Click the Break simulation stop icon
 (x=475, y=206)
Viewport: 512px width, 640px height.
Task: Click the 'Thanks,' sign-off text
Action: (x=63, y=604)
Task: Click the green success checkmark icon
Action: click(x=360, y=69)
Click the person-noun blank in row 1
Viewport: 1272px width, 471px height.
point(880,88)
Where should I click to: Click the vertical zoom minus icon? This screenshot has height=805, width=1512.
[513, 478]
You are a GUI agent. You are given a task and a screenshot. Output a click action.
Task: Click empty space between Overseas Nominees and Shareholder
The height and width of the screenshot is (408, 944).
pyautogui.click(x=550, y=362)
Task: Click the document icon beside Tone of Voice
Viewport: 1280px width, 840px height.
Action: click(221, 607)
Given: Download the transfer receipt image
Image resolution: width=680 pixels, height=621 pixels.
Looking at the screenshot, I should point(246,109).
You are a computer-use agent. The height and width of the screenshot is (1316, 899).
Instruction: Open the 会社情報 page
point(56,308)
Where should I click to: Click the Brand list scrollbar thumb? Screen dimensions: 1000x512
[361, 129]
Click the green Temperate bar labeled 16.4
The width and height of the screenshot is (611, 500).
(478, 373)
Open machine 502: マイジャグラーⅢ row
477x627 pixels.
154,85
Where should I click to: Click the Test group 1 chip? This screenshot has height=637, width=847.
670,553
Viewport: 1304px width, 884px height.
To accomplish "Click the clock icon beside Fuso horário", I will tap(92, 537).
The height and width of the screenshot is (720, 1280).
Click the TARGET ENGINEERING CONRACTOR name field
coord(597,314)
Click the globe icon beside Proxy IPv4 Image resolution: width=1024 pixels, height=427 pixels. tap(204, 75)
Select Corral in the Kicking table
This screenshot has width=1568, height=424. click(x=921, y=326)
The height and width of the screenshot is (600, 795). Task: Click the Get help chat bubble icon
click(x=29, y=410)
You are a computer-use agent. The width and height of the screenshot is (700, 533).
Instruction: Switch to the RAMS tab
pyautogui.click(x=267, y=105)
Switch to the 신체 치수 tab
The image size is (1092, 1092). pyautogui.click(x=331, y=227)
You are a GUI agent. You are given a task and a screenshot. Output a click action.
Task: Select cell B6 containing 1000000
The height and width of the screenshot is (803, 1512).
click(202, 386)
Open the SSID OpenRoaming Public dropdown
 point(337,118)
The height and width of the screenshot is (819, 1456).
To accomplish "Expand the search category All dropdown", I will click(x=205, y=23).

▸ **Exercise**
Nothing but the lines from the one containing "Viewport: 1304px width, 884px height." through the last line of the data above should be given again, each exactly as it stands.

▸ **Completed exercise**
Viewport: 1304px width, 884px height.
To accomplish "Click the clock icon beside Fuso horário", I will tap(92, 537).
The height and width of the screenshot is (720, 1280).
Click the TARGET ENGINEERING CONRACTOR name field
coord(597,314)
Click the globe icon beside Proxy IPv4 Image resolution: width=1024 pixels, height=427 pixels. tap(204, 75)
Select Corral in the Kicking table
This screenshot has width=1568, height=424. click(x=921, y=326)
The height and width of the screenshot is (600, 795). Task: Click the Get help chat bubble icon
click(x=29, y=410)
You are a computer-use agent. The width and height of the screenshot is (700, 533).
Instruction: Switch to the RAMS tab
pyautogui.click(x=267, y=105)
Switch to the 신체 치수 tab
The image size is (1092, 1092). pyautogui.click(x=331, y=227)
You are a GUI agent. You are given a task and a screenshot. Output a click action.
Task: Select cell B6 containing 1000000
The height and width of the screenshot is (803, 1512).
click(202, 386)
Open the SSID OpenRoaming Public dropdown
 point(337,118)
The height and width of the screenshot is (819, 1456).
To accomplish "Expand the search category All dropdown", I will click(x=205, y=23).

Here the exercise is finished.